• [Given request A]:
Summarize the music review excerpt in two sentences.

So here we have a CD of generally disappointing tracks interspersed with the voice of an anthropomorphic cartoon milkshake desperately trying to get on the Dangermouse album, the hilarious joke being that Master Shake isn't a very good rapper and is thus doomed to fail - tee hee - and that The Mouse and the Mask wouldn't be quite so amazing were Master Shake to spoil it by - ho ho ho - spitting the maniac lyrical all over trunk banging Dangermouse beats of hella fresh def flyness and the like.

Oh my sides.

Thursday, 8 August 2013

UK Subs - Another Kind of Blues (1979)

It seems peculiar to consider that more time has gone by since this came out than had passed for all those ageing teds to whom Charlie Harper sang this ain't the fifties any more. The UK Subs emerged at roughly the same time as a bunch of other supposedly second or maybe third wave punk bands who made even Sham 69 seem like old school veterans, or at least that's how I remember it. For the past million years I've tended to associate them with the Angelic Upstarts, Cockney Rejects, and all those other later footbally types - a few decent songs here and there, but somehow lacking colour, and lacking colour even in comparison to Sham 69.

Stranglehold was one of those yappy singles with some guy barking about something punky over fuzzy guitars; She's Not There was just another cranked up version of some sixties record I hadn't even heard, the sort of thing clogging up a million punk covers compilations with expensively mohicaned models sneering unconvincingly on the cover; but still I would go into Midland Educational in Stratford-upon-Avon every weekend and look at all those albums I couldn't afford to buy, amongst which was Another Kind of Blues. The singles I'd heard hadn't been that impressive, but I was still pretty sure it would be worth a listen, and I thought the cover was great, and it was on blue vinyl; but the bottom line was that pocket money and the weekly fiver from my paper round wasn't going to stretch to taking such chances.

• [Given request B]:
Select every line of the listing that contains the word "Open", with case counting.

Entries from a dataset:
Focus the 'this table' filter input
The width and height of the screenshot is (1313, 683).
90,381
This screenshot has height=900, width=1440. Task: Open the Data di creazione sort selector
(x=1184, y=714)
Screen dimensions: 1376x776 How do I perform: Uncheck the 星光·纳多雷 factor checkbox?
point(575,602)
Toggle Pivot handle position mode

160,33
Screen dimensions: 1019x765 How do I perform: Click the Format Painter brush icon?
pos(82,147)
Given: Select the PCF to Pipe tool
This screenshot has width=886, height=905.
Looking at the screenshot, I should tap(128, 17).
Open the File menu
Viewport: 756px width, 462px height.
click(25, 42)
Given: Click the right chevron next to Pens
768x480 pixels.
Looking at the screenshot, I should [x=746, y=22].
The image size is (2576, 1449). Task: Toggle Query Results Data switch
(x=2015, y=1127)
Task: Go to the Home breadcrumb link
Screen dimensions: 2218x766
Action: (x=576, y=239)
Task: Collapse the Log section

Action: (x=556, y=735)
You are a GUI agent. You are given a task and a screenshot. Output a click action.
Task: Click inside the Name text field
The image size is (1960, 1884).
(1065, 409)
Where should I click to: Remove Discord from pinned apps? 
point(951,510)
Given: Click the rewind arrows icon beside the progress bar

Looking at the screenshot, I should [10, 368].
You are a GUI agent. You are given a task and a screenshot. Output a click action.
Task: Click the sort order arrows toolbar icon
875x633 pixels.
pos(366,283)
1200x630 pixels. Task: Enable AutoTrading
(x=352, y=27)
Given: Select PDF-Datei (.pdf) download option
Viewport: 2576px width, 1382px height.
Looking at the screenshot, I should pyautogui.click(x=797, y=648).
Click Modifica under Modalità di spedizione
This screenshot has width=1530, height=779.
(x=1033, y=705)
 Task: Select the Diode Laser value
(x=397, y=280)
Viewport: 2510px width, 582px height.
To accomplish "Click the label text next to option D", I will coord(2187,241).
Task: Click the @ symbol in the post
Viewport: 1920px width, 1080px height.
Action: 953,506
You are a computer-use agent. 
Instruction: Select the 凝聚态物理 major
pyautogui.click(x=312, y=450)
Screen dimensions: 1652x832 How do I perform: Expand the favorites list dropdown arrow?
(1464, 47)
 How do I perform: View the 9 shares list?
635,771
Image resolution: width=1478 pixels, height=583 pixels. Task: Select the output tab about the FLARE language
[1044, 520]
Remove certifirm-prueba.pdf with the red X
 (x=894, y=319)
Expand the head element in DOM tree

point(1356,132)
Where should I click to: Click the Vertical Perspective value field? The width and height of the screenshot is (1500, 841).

• [Exercise response A]:
The excerpt first mocks a CD of disappointing tracks interspersed with a cartoon milkshake, Master Shake, desperately trying to get on the Dangermouse album. A post dated 8 August 2013 then turns to the UK Subs' 1979 album Another Kind of Blues, recalling how the writer linked the band with later punk acts that lacked color, found singles like Stranglehold and She's Not There unimpressive, and still looked at the album every weekend in a Stratford-upon-Avon shop without being able to afford it.

• [Exercise response B]:
This screenshot has height=900, width=1440. Task: Open the Data di creazione sort selector
Open the File menu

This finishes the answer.